We have a lot of expectations: In ourselves, in our loved ones, in our leaders, in our society, in our faith – and that is okay. The problems lie in when we have expectations in ourselves, or loved ones, our society and our faith that might not be well “managed.”
For example: God has very high expectations for us. Elder D. Todd Christofferson said, “Our Heavenly Father is a God of high expectations. His expectations for us are expressed by His Son, Jesus Christ, in these words: “I would that ye should be perfect even as I, or your Father who is in heaven is perfect” (3 Nephi 12:48).” (link)
Perfect is a pretty high bar. Some would say it is unattainable. Yet when God states His expectations for us, He isn’t just tossing it out as an idea to consider. To make it possible for us to each that high bar, He has set up a Plan that came make it happen. You seek perfection? There’s a Plan for that. It requires a Savior, Mercy, and a loving Heavenly Father. All of that is already taken care of. For our part, we need to try to live the best we can, repent properly – through the Plan as provided by the Savior – and have a ready willingness to repent .
We know what is expected, we know how to achieve it, and we know that things have been established to help us succeed. That sounds fair.
God has shown us a good example of managing expectations. Often, we run into problems when our expectations are not clearly defined, managed and explained.

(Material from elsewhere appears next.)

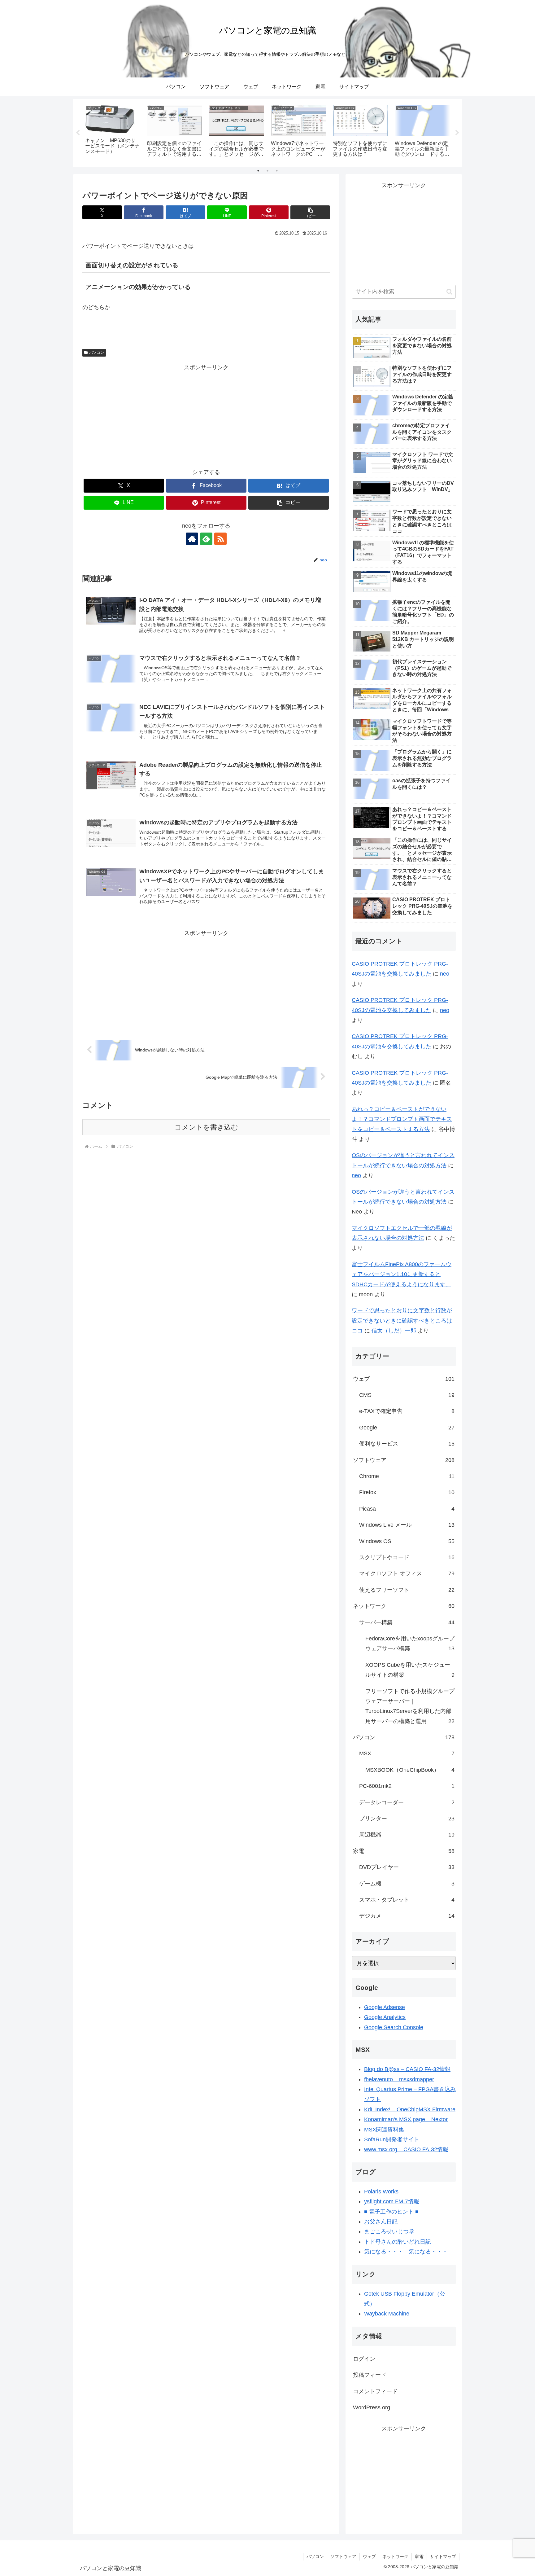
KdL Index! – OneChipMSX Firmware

For instance, a friend in our Marriage & Family class made the comment about an ongoing conversation with his wife:
She says: “After all these years, I don’t know why you don’t realize what I want.”
He says: “Honey, after all these years I don’t know why you still haven’t realized I can’t read your mind.”
Sound familiar? This was in response to a comment I made, based on my experience with unmet expectations:
“Some of our greatest marriage arguments have come about from frustration that my spouse did not respond correctly to desires that I never actually expressed.“
That is the biggest trick to not be disappointed by unmet expectations in ourselves and others: Define them. If I am disappointed in myself or others because of an unmet expectation that has not been defined and communicated, then I am not playing fair, and am on a sure path to frustration.
Sometimes we find ourselves playing a twisted little game of “let’s see if they will do what I want them to do without me saying anything.” For example: I wish my son would wheel the trashcans back from the curb after trash day. So I watch every week to see if he takes the initiative to get it down. He doesn’t, and I am disappointed in him for it.
See how unfair that is? I am expecting him to read my mind, and then holding it against him for not being psychic. Unkind.
The solution is to lay out what the expectation is: “Son, you are now in charge of the trashcans each week.” Then we have a basis to gauge success or failure.
It can apply to ourselves as well. I find myself being disappointed that I didn’t accomplish some of the things I wanted to get done during my sabbatical, yet when I look a little closer, I know that I set myself up for failure by not clearly defining goals that I hope to achieve. As you have probably heard, “A goal unwritten is merely a wish.”
Regarding my expectations for what MMM and my Social Media presence will look like now that I’m back: I haven’t figured that out yet. (Insert smiley-face emoji here.) I haven’t established my own expectations. I’m not sure when or how often I am going to post. I don’t know when or if I will be continuing with “Sunday Night Check In.” But, rest assured, I’ll let you know when I know.
As for your expectations for MMM – I hope you don’t have any, because any expectations that you might have are merely conjured up on your end.
Expectations are good and necessary things. They help us focus our lives, they help propel us forward. They help us train and lead those dependent on us. We need to have expectations for ourselves and others – but those expectations must be clearly defined and communicated. If everyone is on board, then it becomes realistic – else we are just setting ourselves up for failure and disappointment.
I need to get this posted, hop in the shower and get ready for church. I’ll try and steer clear of the chalkboard.
Have a great Sabbath – it is nice to be back.